Reproduce each of the following items word for word, leaving nothing out.

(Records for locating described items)
+--

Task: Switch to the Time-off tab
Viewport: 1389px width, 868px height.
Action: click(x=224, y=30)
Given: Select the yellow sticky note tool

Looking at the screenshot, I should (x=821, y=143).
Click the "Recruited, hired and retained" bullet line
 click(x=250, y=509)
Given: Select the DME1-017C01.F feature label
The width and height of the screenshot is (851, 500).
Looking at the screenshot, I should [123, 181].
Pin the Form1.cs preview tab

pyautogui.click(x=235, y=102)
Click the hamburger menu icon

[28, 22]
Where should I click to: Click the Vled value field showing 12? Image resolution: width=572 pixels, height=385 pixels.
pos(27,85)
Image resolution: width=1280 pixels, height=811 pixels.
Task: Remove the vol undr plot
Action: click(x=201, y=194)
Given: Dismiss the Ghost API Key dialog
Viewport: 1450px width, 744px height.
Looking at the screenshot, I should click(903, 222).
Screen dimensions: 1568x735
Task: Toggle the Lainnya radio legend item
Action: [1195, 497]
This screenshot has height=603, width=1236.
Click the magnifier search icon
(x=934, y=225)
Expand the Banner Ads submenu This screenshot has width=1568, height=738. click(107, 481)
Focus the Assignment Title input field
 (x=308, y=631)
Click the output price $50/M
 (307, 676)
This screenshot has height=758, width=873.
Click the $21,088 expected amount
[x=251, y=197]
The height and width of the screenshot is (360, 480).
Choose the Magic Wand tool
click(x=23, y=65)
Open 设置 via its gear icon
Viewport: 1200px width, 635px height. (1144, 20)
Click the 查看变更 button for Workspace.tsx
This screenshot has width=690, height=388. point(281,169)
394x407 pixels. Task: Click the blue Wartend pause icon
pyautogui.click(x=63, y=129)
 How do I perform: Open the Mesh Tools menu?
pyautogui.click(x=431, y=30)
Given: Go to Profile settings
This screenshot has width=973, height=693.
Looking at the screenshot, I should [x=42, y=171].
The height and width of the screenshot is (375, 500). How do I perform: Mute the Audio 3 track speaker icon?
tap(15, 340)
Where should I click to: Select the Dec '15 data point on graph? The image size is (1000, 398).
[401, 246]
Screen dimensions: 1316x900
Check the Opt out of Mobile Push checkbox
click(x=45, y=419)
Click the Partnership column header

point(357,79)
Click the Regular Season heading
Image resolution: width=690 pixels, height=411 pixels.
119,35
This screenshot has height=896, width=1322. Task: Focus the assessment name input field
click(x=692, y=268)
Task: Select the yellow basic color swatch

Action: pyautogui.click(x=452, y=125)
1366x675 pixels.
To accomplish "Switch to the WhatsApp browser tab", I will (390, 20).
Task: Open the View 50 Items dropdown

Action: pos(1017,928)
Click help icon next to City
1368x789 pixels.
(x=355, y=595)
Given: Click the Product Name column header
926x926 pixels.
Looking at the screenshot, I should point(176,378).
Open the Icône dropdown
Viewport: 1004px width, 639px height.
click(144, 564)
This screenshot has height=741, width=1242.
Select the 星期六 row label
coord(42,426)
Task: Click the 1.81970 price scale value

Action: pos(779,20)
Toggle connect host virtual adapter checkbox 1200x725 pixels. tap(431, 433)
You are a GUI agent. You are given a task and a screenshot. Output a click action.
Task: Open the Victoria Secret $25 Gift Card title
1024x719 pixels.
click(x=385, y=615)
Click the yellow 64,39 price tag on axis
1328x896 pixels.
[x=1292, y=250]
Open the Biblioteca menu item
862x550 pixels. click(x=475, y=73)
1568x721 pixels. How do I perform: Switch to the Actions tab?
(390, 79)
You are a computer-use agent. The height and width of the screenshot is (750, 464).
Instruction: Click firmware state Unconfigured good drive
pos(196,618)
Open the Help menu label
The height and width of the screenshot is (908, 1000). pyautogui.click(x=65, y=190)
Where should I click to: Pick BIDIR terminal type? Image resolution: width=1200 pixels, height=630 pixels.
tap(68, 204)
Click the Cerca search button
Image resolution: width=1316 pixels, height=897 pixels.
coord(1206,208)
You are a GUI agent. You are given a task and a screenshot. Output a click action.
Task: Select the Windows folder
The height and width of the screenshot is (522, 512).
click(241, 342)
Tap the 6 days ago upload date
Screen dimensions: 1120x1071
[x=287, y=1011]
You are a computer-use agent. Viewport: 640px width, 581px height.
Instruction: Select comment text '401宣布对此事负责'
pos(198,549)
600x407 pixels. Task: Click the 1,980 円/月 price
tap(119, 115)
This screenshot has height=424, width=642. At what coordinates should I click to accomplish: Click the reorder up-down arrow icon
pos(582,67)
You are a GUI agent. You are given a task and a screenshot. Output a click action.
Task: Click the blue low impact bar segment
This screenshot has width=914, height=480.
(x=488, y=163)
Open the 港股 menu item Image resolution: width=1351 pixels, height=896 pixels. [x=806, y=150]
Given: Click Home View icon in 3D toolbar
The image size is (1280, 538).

+--

_Reply to the exercise_:
Task: Switch to the Time-off tab
Viewport: 1389px width, 868px height.
Action: click(x=224, y=30)
Given: Select the yellow sticky note tool

Looking at the screenshot, I should (x=821, y=143).
Click the "Recruited, hired and retained" bullet line
 click(x=250, y=509)
Given: Select the DME1-017C01.F feature label
The width and height of the screenshot is (851, 500).
Looking at the screenshot, I should [123, 181].
Pin the Form1.cs preview tab

pyautogui.click(x=235, y=102)
Click the hamburger menu icon

[28, 22]
Where should I click to: Click the Vled value field showing 12? Image resolution: width=572 pixels, height=385 pixels.
pos(27,85)
Image resolution: width=1280 pixels, height=811 pixels.
Task: Remove the vol undr plot
Action: click(x=201, y=194)
Given: Dismiss the Ghost API Key dialog
Viewport: 1450px width, 744px height.
Looking at the screenshot, I should click(903, 222).
Screen dimensions: 1568x735
Task: Toggle the Lainnya radio legend item
Action: [1195, 497]
This screenshot has height=603, width=1236.
Click the magnifier search icon
(x=934, y=225)
Expand the Banner Ads submenu This screenshot has width=1568, height=738. click(107, 481)
Focus the Assignment Title input field
 (x=308, y=631)
Click the output price $50/M
 (307, 676)
This screenshot has height=758, width=873.
Click the $21,088 expected amount
[x=251, y=197]
The height and width of the screenshot is (360, 480).
Choose the Magic Wand tool
click(x=23, y=65)
Open 设置 via its gear icon
Viewport: 1200px width, 635px height. (1144, 20)
Click the 查看变更 button for Workspace.tsx
This screenshot has width=690, height=388. point(281,169)
394x407 pixels. Task: Click the blue Wartend pause icon
pyautogui.click(x=63, y=129)
 How do I perform: Open the Mesh Tools menu?
pyautogui.click(x=431, y=30)
Given: Go to Profile settings
This screenshot has width=973, height=693.
Looking at the screenshot, I should [x=42, y=171].
The height and width of the screenshot is (375, 500). How do I perform: Mute the Audio 3 track speaker icon?
tap(15, 340)
Where should I click to: Select the Dec '15 data point on graph? The image size is (1000, 398).
[401, 246]
Screen dimensions: 1316x900
Check the Opt out of Mobile Push checkbox
click(x=45, y=419)
Click the Partnership column header

point(357,79)
Click the Regular Season heading
Image resolution: width=690 pixels, height=411 pixels.
119,35
This screenshot has height=896, width=1322. Task: Focus the assessment name input field
click(x=692, y=268)
Task: Select the yellow basic color swatch

Action: pyautogui.click(x=452, y=125)
1366x675 pixels.
To accomplish "Switch to the WhatsApp browser tab", I will (390, 20).
Task: Open the View 50 Items dropdown

Action: pos(1017,928)
Click help icon next to City
1368x789 pixels.
(x=355, y=595)
Given: Click the Product Name column header
926x926 pixels.
Looking at the screenshot, I should point(176,378).
Open the Icône dropdown
Viewport: 1004px width, 639px height.
click(144, 564)
This screenshot has height=741, width=1242.
Select the 星期六 row label
coord(42,426)
Task: Click the 1.81970 price scale value

Action: pos(779,20)
Toggle connect host virtual adapter checkbox 1200x725 pixels. tap(431, 433)
You are a GUI agent. You are given a task and a screenshot. Output a click action.
Task: Open the Victoria Secret $25 Gift Card title
1024x719 pixels.
click(x=385, y=615)
Click the yellow 64,39 price tag on axis
1328x896 pixels.
[x=1292, y=250]
Open the Biblioteca menu item
862x550 pixels. click(x=475, y=73)
1568x721 pixels. How do I perform: Switch to the Actions tab?
(390, 79)
You are a computer-use agent. The height and width of the screenshot is (750, 464).
Instruction: Click firmware state Unconfigured good drive
pos(196,618)
Open the Help menu label
The height and width of the screenshot is (908, 1000). pyautogui.click(x=65, y=190)
Where should I click to: Pick BIDIR terminal type? Image resolution: width=1200 pixels, height=630 pixels.
tap(68, 204)
Click the Cerca search button
Image resolution: width=1316 pixels, height=897 pixels.
coord(1206,208)
You are a GUI agent. You are given a task and a screenshot. Output a click action.
Task: Select the Windows folder
The height and width of the screenshot is (522, 512).
click(241, 342)
Tap the 6 days ago upload date
Screen dimensions: 1120x1071
[x=287, y=1011]
You are a computer-use agent. Viewport: 640px width, 581px height.
Instruction: Select comment text '401宣布对此事负责'
pos(198,549)
600x407 pixels. Task: Click the 1,980 円/月 price
tap(119, 115)
This screenshot has height=424, width=642. At what coordinates should I click to accomplish: Click the reorder up-down arrow icon
pos(582,67)
You are a GUI agent. You are given a task and a screenshot. Output a click action.
Task: Click the blue low impact bar segment
This screenshot has width=914, height=480.
(x=488, y=163)
Open the 港股 menu item Image resolution: width=1351 pixels, height=896 pixels. [x=806, y=150]
Given: Click Home View icon in 3D toolbar
The image size is (1280, 538).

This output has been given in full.